Related FB & IG suppression of lab leak mentions by CDC moderation happened all over the world including the UK. I won't duplicate the links but those are reputable sources. Your opinion was shaped by US left.
> Claims vetted by the CDC included whether "COVID-19 is man-made." The CDC told Facebook that it was "theoretically possible, but extremely unlikely."
> For months, it was Meta policy to prohibit users from asserting that the pandemic may have originated from a lab leak. The platform revised this policy around the same time that the above email exchange took place.
The Germans don't have much bias here and recently:
>Germany's foreign intelligence service believed there was a 80-90% chance that coronavirus accidentally leaked from a Chinese lab, German media say. https://www.bbc.co.uk/news/articles/cz7vypq31z7o
which is roughly the odds I'd guess too.
But if you want to argue FINE.
I don't think this is about shunning people like me because no one cares about people like me. It is about shunning scientists and famous people.
How about mainstream US media literally never touched for years the topic that a massive pandemic that caused billions in damage possibly came from an US funded lab in China? Either all scientists were dumb and thought it was impossible, or they all as one agreed to never talk about it, OR some scientists thought it's likely and wanted to talk about it but could not publicly. Almost as if people talking about unwelcome theory were idk how could we call it... shunned?
All US gov needed to say is yes this maybe happened but we are not sure. Instead they doubled down and even published known wrong papers. This discredited science for many years.
https://www.thenation.com/article/society/nih-emails-origin-...
> Unredacted records obtained by The Nation and The Intercept offer detailed insights into those confidential deliberations. The documents show that in the early days of the pandemic, Fauci and Collins took part in a series of e-mail exchanges and telephone calls in which several leading virologists expressed concern that SARS-CoV-2 looked potentially “engineered.” The participants also contemplated the possibility that laboratory activities had inadvertently led to the creation and release of the virus.

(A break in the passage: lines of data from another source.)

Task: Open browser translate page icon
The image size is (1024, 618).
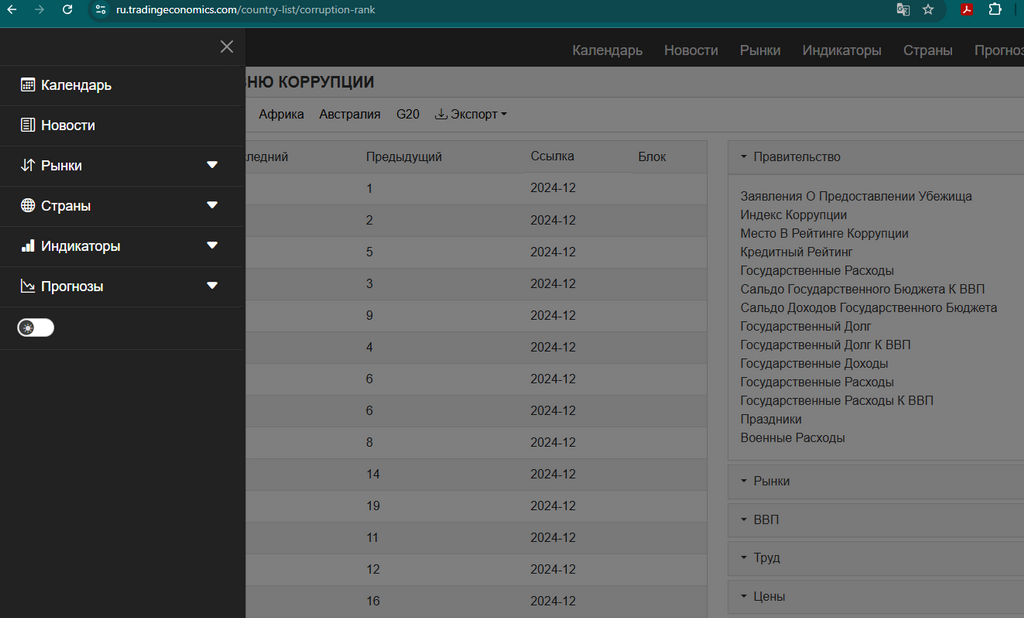Action: (x=903, y=9)
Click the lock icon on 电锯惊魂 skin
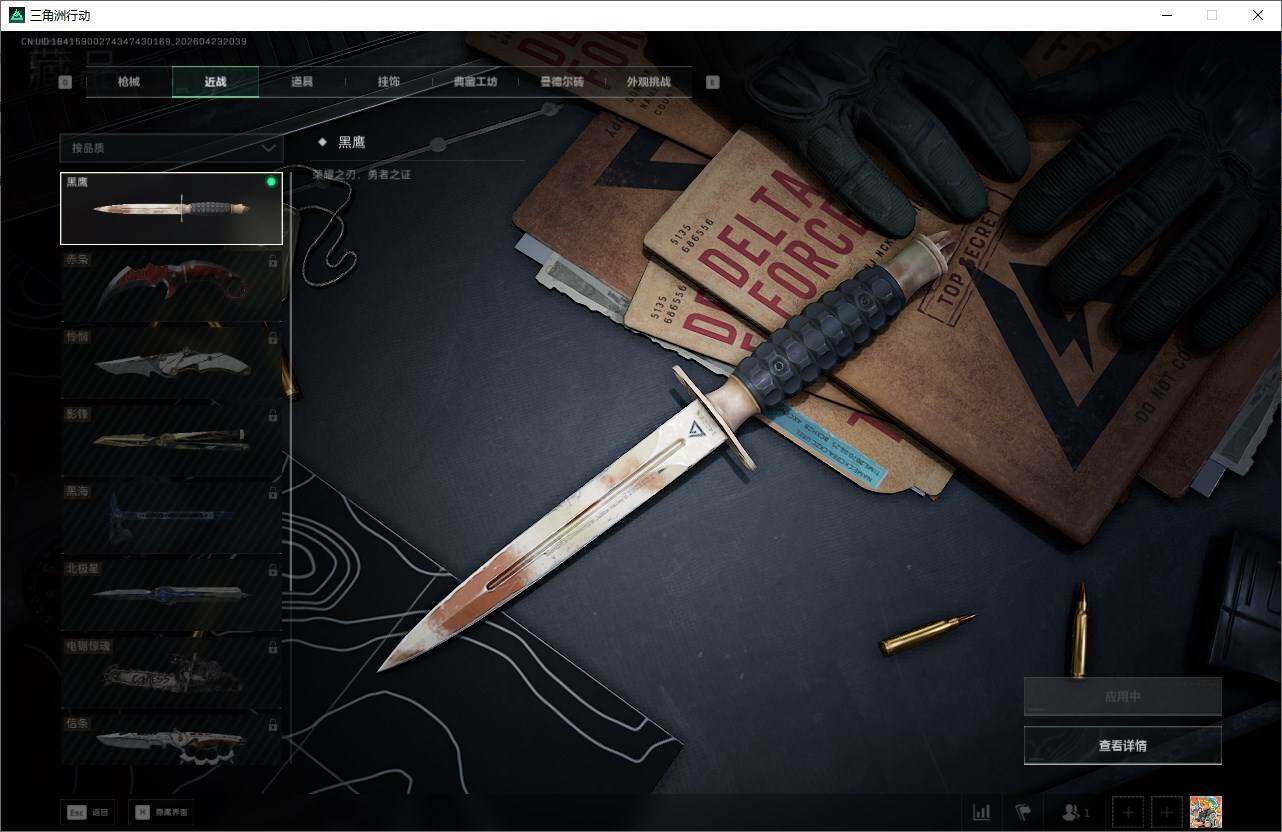The width and height of the screenshot is (1282, 832). pos(273,647)
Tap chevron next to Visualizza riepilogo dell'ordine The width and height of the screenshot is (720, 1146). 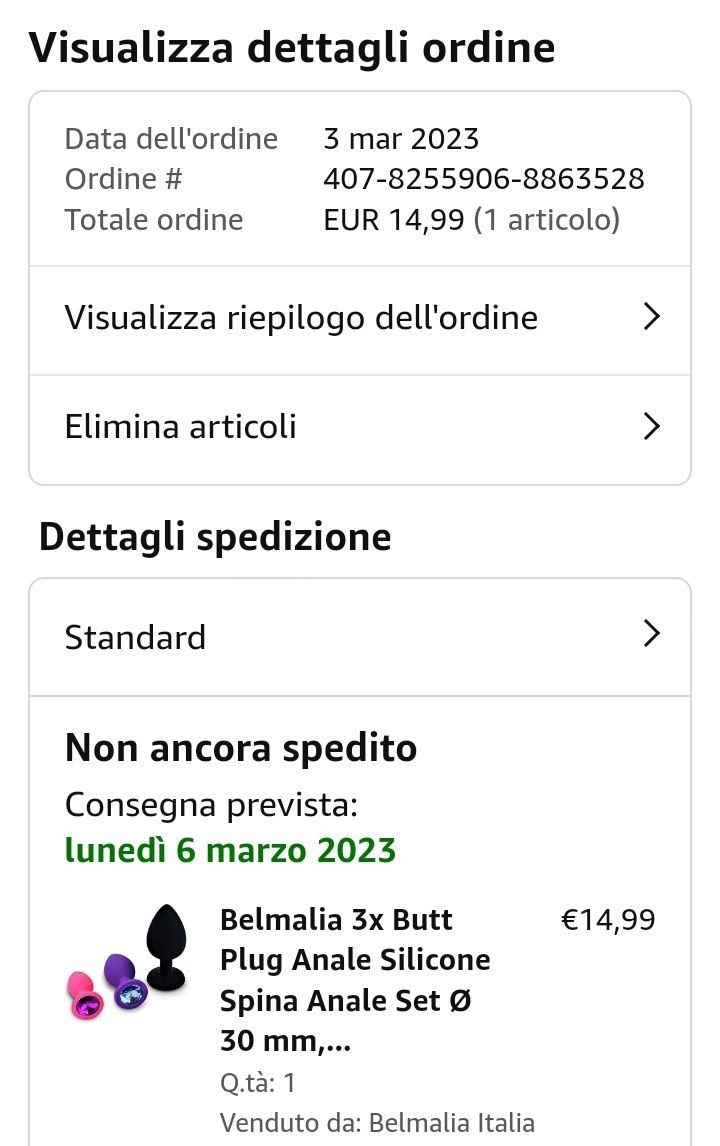pyautogui.click(x=651, y=316)
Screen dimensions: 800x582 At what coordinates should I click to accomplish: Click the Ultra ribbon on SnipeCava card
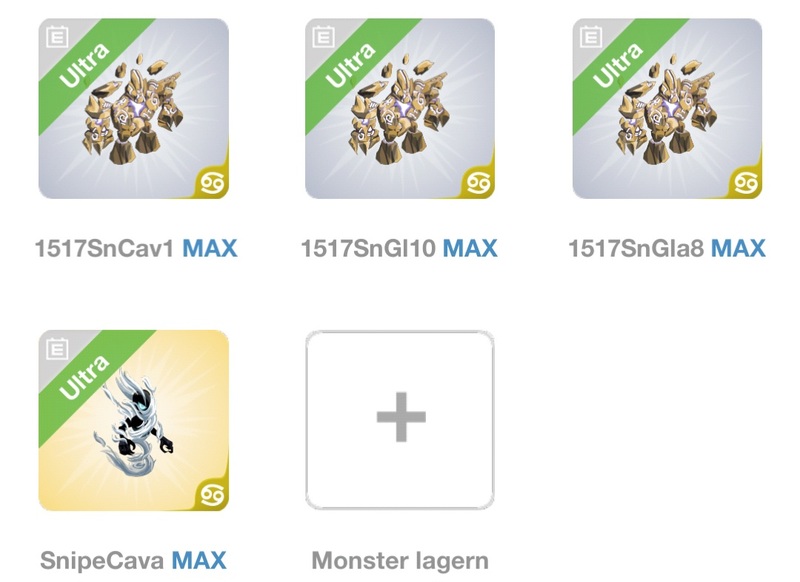click(x=84, y=377)
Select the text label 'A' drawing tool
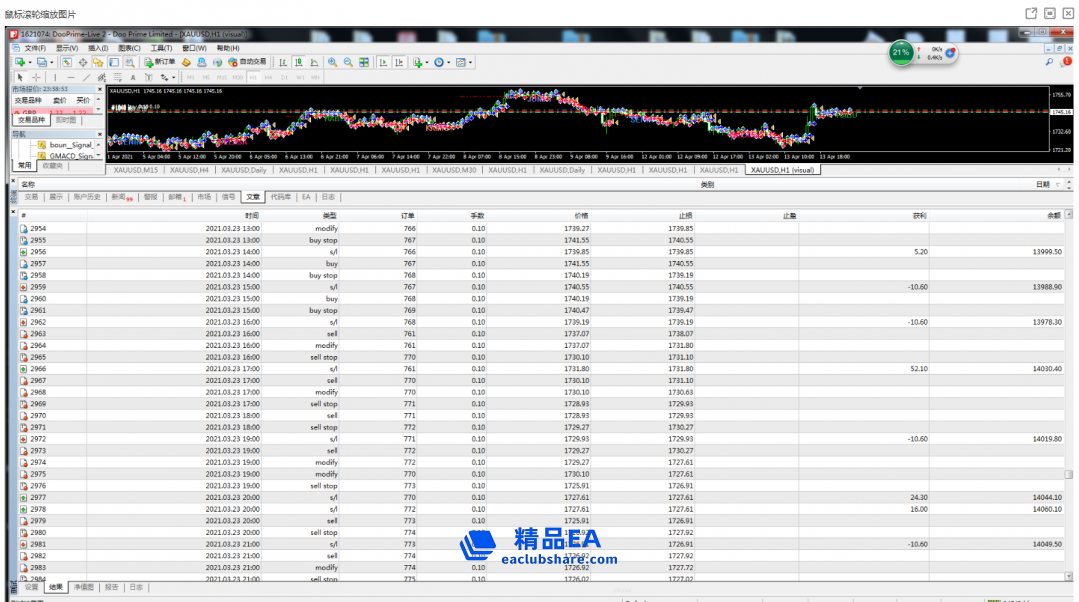 tap(132, 77)
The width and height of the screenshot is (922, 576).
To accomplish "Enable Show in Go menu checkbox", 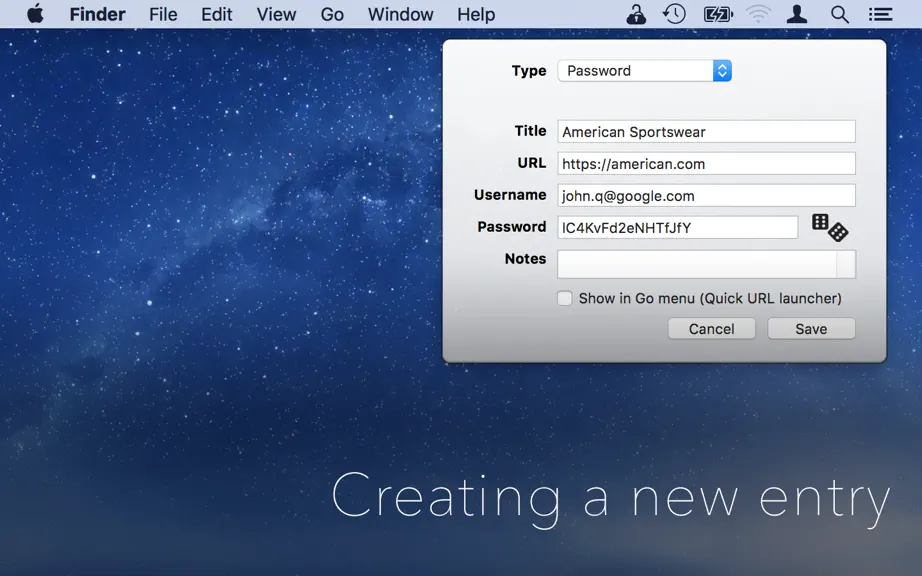I will pyautogui.click(x=564, y=299).
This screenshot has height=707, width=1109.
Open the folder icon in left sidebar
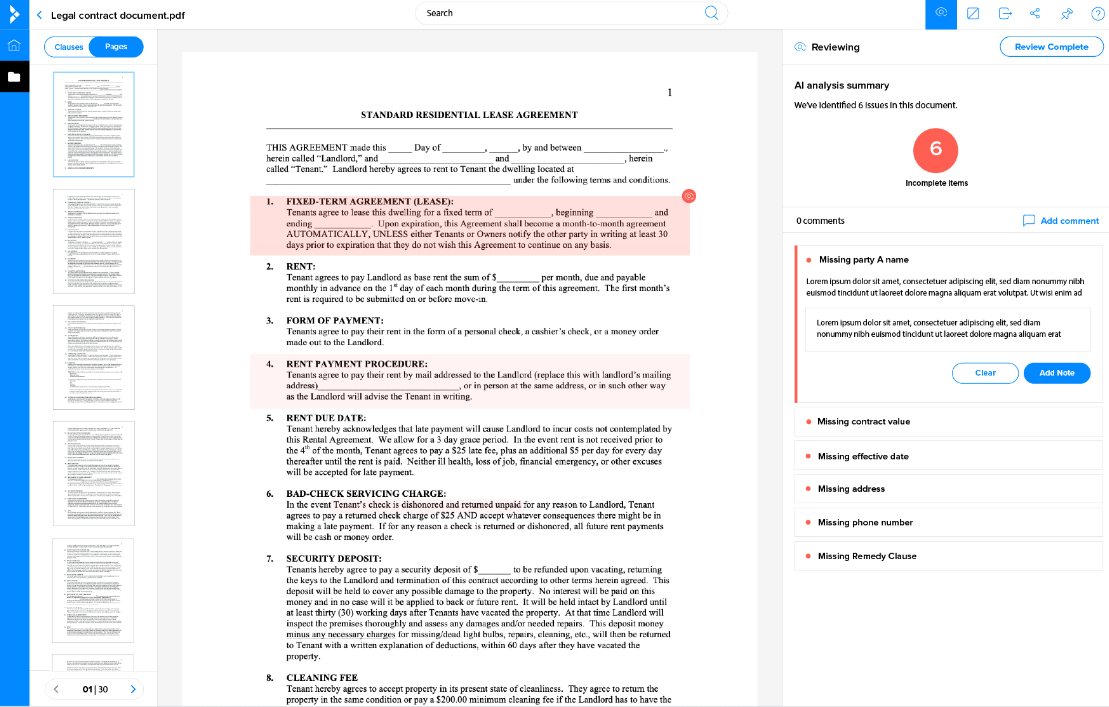click(x=14, y=77)
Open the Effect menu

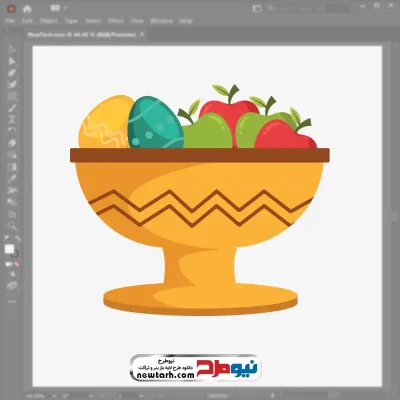pos(116,21)
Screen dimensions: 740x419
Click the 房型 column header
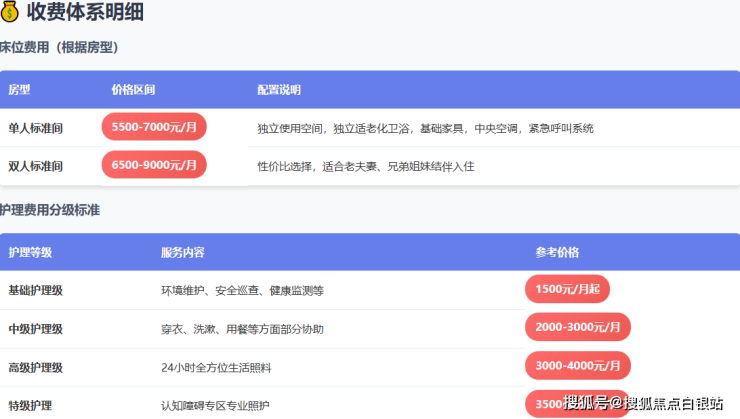(x=19, y=90)
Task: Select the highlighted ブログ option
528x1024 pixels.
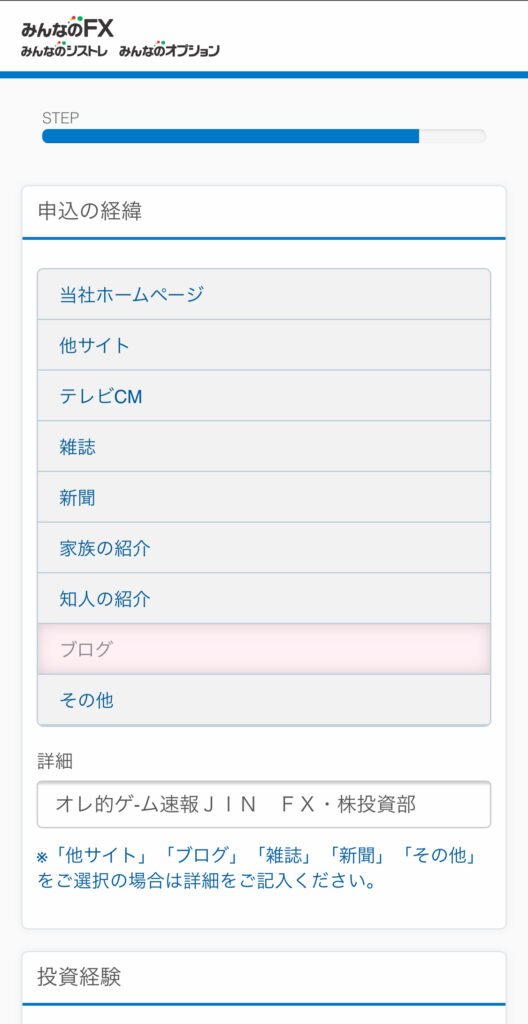Action: tap(264, 650)
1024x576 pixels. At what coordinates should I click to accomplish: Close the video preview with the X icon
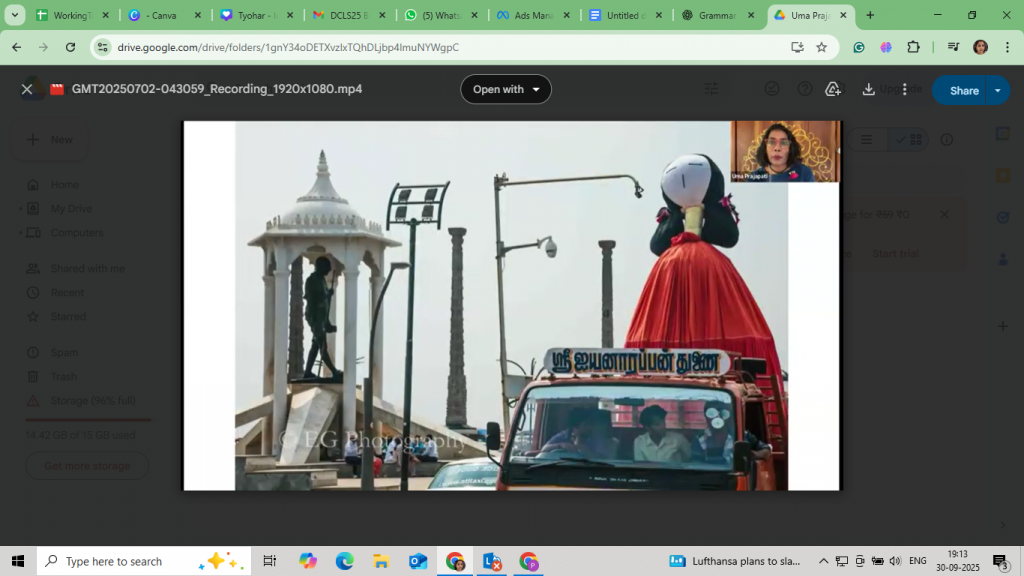click(x=27, y=89)
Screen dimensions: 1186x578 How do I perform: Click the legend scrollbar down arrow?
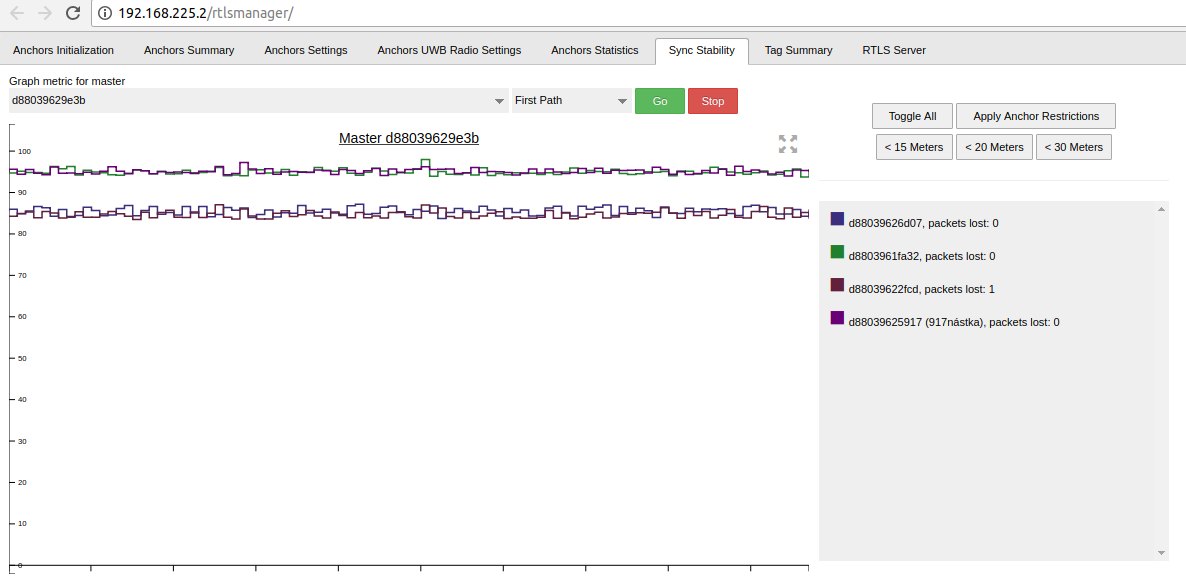(1161, 552)
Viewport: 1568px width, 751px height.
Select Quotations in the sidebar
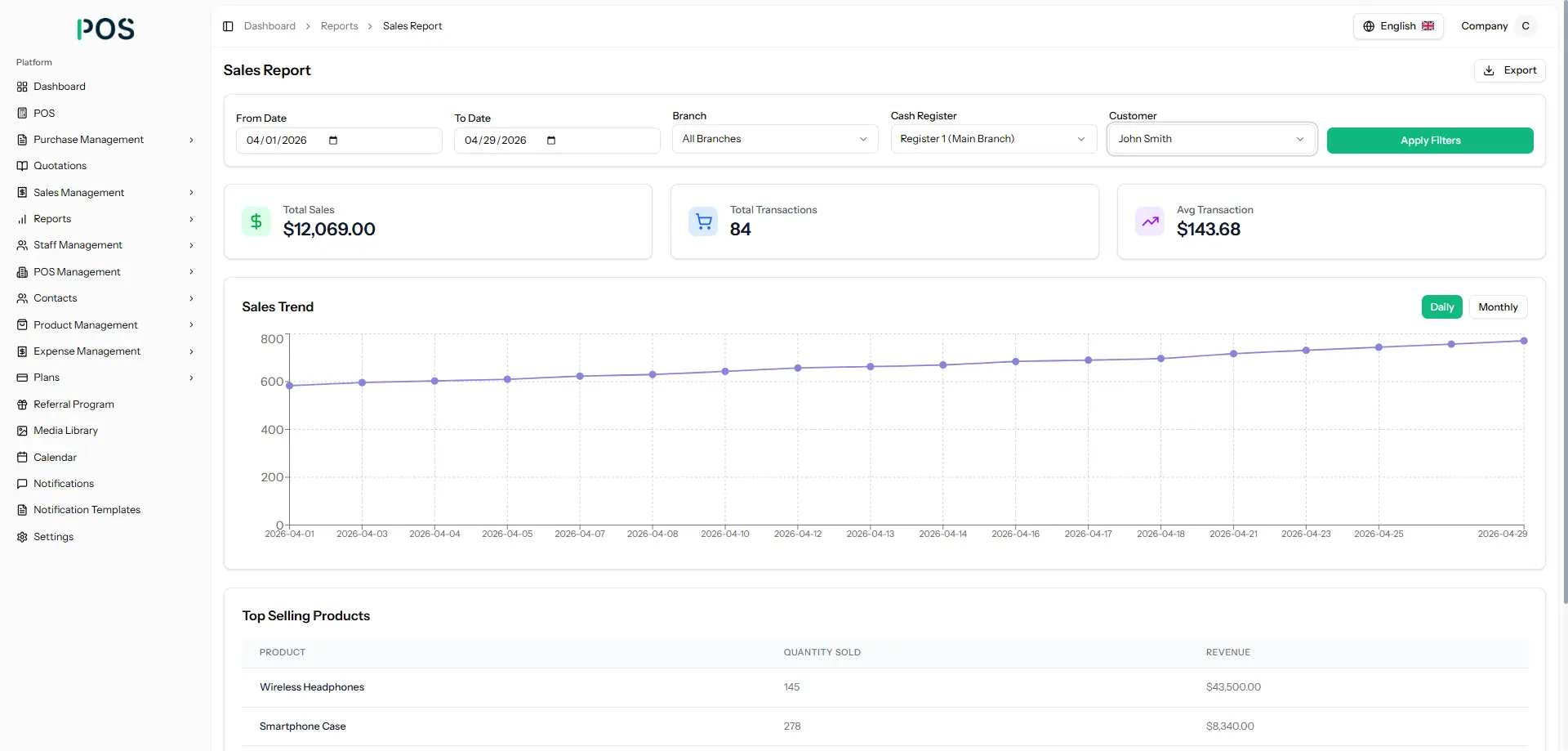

The conversations convey a sense of anxious urgency and included speculation about the specific types of laboratory techniques that might have caused the virus’s emergence. After roughly a week of debate and data collection, one of the key figures involved in the deliberations characterized the focus of the group’s work as follows: “to disprove any type of lab theory.” Several of the scientists on the calls and e-mails then went on to write and publish “Proximal Origin.” It became one of the best-read papers in the history of science.
There is the matter of trying to prevent the next one. It kind of looks like there were other incidents around the WIV before covid 19 and it was a systemic issue of dangerous research without proper safeguards, and I doubt the WIV was the only lab at it.
There's a bit of an issue that if a researcher makes some dangerous new virus in the lab they get an interesting paper out of it, maybe tenure, and don't worry very much about that it could kill a million people in the one in a thousand chance it escapes. But a one in a thousand chance of a million deaths is still a statistical expectation of a thousand deaths.